- **Exercise details**
Set out the records below as a Markdown table with a Row column holding the row number and a Record column holding the line. Leave out blank lines.

- **Material to process**

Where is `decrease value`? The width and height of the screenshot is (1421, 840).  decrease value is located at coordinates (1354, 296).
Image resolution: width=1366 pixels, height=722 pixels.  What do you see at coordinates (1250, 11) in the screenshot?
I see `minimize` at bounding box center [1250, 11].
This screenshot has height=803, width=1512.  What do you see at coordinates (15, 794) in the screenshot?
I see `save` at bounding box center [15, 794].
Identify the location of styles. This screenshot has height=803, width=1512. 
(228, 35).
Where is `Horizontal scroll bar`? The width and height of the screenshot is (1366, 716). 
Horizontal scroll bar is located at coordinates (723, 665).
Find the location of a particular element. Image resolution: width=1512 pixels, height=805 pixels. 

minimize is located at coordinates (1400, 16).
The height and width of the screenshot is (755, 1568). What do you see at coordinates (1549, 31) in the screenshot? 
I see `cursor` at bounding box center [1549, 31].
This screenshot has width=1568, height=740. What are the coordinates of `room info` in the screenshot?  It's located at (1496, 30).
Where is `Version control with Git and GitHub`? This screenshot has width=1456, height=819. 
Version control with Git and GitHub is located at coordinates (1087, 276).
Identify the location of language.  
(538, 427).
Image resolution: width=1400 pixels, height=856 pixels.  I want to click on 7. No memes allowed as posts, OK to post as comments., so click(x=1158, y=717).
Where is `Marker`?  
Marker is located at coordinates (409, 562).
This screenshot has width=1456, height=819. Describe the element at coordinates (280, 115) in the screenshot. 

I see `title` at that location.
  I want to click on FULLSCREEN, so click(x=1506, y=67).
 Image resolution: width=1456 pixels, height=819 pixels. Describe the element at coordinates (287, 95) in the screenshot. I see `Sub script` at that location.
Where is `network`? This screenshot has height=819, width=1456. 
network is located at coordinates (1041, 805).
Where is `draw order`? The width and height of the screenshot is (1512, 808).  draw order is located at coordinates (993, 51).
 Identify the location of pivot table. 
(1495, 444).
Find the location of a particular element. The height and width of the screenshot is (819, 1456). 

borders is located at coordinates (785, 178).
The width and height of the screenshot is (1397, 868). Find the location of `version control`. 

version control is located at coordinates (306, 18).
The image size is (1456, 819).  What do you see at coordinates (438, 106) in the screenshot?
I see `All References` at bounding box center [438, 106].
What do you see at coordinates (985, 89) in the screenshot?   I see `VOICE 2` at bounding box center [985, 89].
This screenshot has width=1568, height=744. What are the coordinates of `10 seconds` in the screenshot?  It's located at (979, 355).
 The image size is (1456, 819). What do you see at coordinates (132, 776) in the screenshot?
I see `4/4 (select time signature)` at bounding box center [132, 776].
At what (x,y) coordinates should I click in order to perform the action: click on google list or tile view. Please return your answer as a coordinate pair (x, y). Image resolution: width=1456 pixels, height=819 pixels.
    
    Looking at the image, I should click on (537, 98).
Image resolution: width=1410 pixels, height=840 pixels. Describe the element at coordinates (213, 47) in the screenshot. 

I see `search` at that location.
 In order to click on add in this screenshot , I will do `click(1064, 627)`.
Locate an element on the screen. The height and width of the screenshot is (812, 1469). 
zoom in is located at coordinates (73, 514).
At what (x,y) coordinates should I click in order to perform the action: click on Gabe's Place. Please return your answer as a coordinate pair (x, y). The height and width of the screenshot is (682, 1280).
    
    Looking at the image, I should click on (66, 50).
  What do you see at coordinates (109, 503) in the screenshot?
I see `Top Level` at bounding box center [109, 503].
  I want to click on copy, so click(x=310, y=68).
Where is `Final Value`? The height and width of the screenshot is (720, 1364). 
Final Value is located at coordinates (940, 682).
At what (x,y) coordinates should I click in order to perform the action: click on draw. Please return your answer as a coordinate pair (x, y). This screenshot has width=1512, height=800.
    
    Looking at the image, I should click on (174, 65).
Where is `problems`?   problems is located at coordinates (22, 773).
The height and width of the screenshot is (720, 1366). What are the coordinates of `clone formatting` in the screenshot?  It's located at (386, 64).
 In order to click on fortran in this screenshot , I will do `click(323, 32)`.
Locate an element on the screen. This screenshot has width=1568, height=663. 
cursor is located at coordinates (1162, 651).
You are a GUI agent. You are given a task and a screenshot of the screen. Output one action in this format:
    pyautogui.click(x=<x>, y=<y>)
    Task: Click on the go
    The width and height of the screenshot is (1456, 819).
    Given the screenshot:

- **Expected answer**
| Row | Record |
|---|---|
| 1 | Where is `decrease value`? The width and height of the screenshot is (1421, 840).  decrease value is located at coordinates (1354, 296). |
| 2 | Image resolution: width=1366 pixels, height=722 pixels.  What do you see at coordinates (1250, 11) in the screenshot? |
| 3 | I see `minimize` at bounding box center [1250, 11]. |
| 4 | This screenshot has height=803, width=1512.  What do you see at coordinates (15, 794) in the screenshot? |
| 5 | I see `save` at bounding box center [15, 794]. |
| 6 | Identify the location of styles. This screenshot has height=803, width=1512.  |
| 7 | (228, 35). |
| 8 | Where is `Horizontal scroll bar`? The width and height of the screenshot is (1366, 716).  |
| 9 | Horizontal scroll bar is located at coordinates (723, 665). |
| 10 | Find the location of a particular element. Image resolution: width=1512 pixels, height=805 pixels.  |
| 11 | minimize is located at coordinates (1400, 16). |
| 12 | The height and width of the screenshot is (755, 1568). What do you see at coordinates (1549, 31) in the screenshot?  |
| 13 | I see `cursor` at bounding box center [1549, 31]. |
| 14 | This screenshot has width=1568, height=740. What are the coordinates of `room info` in the screenshot?  It's located at (1496, 30). |
| 15 | Where is `Version control with Git and GitHub`? This screenshot has width=1456, height=819.  |
| 16 | Version control with Git and GitHub is located at coordinates (1087, 276). |
| 17 | Identify the location of language.   |
| 18 | (538, 427). |
| 19 | Image resolution: width=1400 pixels, height=856 pixels.  I want to click on 7. No memes allowed as posts, OK to post as comments., so click(x=1158, y=717). |
| 20 | Where is `Marker`?   |
| 21 | Marker is located at coordinates (409, 562). |
| 22 | This screenshot has width=1456, height=819. Describe the element at coordinates (280, 115) in the screenshot.  |
| 23 | I see `title` at that location. |
| 24 |   I want to click on FULLSCREEN, so click(x=1506, y=67). |
| 25 |  Image resolution: width=1456 pixels, height=819 pixels. Describe the element at coordinates (287, 95) in the screenshot. I see `Sub script` at that location. |
| 26 | Where is `network`? This screenshot has height=819, width=1456.  |
| 27 | network is located at coordinates (1041, 805). |
| 28 | Where is `draw order`? The width and height of the screenshot is (1512, 808).  draw order is located at coordinates (993, 51). |
| 29 |  Identify the location of pivot table.  |
| 30 | (1495, 444). |
| 31 | Find the location of a particular element. The height and width of the screenshot is (819, 1456).  |
| 32 | borders is located at coordinates (785, 178). |
| 33 | The width and height of the screenshot is (1397, 868). Find the location of `version control`.  |
| 34 | version control is located at coordinates (306, 18). |
| 35 | The image size is (1456, 819).  What do you see at coordinates (438, 106) in the screenshot? |
| 36 | I see `All References` at bounding box center [438, 106]. |
| 37 | What do you see at coordinates (985, 89) in the screenshot?   I see `VOICE 2` at bounding box center [985, 89]. |
| 38 | This screenshot has width=1568, height=744. What are the coordinates of `10 seconds` in the screenshot?  It's located at (979, 355). |
| 39 |  The image size is (1456, 819). What do you see at coordinates (132, 776) in the screenshot? |
| 40 | I see `4/4 (select time signature)` at bounding box center [132, 776]. |
| 41 | At what (x,y) coordinates should I click in order to perform the action: click on google list or tile view. Please return your answer as a coordinate pair (x, y). Image resolution: width=1456 pixels, height=819 pixels. |
| 42 |     Looking at the image, I should click on (537, 98). |
| 43 | Image resolution: width=1410 pixels, height=840 pixels. Describe the element at coordinates (213, 47) in the screenshot.  |
| 44 | I see `search` at that location. |
| 45 |  In order to click on add in this screenshot , I will do `click(1064, 627)`. |
| 46 | Locate an element on the screen. The height and width of the screenshot is (812, 1469).  |
| 47 | zoom in is located at coordinates (73, 514). |
| 48 | At what (x,y) coordinates should I click in order to perform the action: click on Gabe's Place. Please return your answer as a coordinate pair (x, y). The height and width of the screenshot is (682, 1280). |
| 49 |     Looking at the image, I should click on (66, 50). |
| 50 |   What do you see at coordinates (109, 503) in the screenshot? |
| 51 | I see `Top Level` at bounding box center [109, 503]. |
| 52 |   I want to click on copy, so click(x=310, y=68). |
| 53 | Where is `Final Value`? The height and width of the screenshot is (720, 1364).  |
| 54 | Final Value is located at coordinates (940, 682). |
| 55 | At what (x,y) coordinates should I click in order to perform the action: click on draw. Please return your answer as a coordinate pair (x, y). This screenshot has width=1512, height=800. |
| 56 |     Looking at the image, I should click on (174, 65). |
| 57 | Where is `problems`?   problems is located at coordinates (22, 773). |
| 58 | The height and width of the screenshot is (720, 1366). What are the coordinates of `clone formatting` in the screenshot?  It's located at (386, 64). |
| 59 |  In order to click on fortran in this screenshot , I will do `click(323, 32)`. |
| 60 | Locate an element on the screen. This screenshot has width=1568, height=663.  |
| 61 | cursor is located at coordinates (1162, 651). |
| 62 | You are a GUI agent. You are given a task and a screenshot of the screen. Output one action in this format: |
| 63 |     pyautogui.click(x=<x>, y=<y>) |
| 64 |     Task: Click on the go |
| 65 |     The width and height of the screenshot is (1456, 819). |
| 66 |     Given the screenshot: |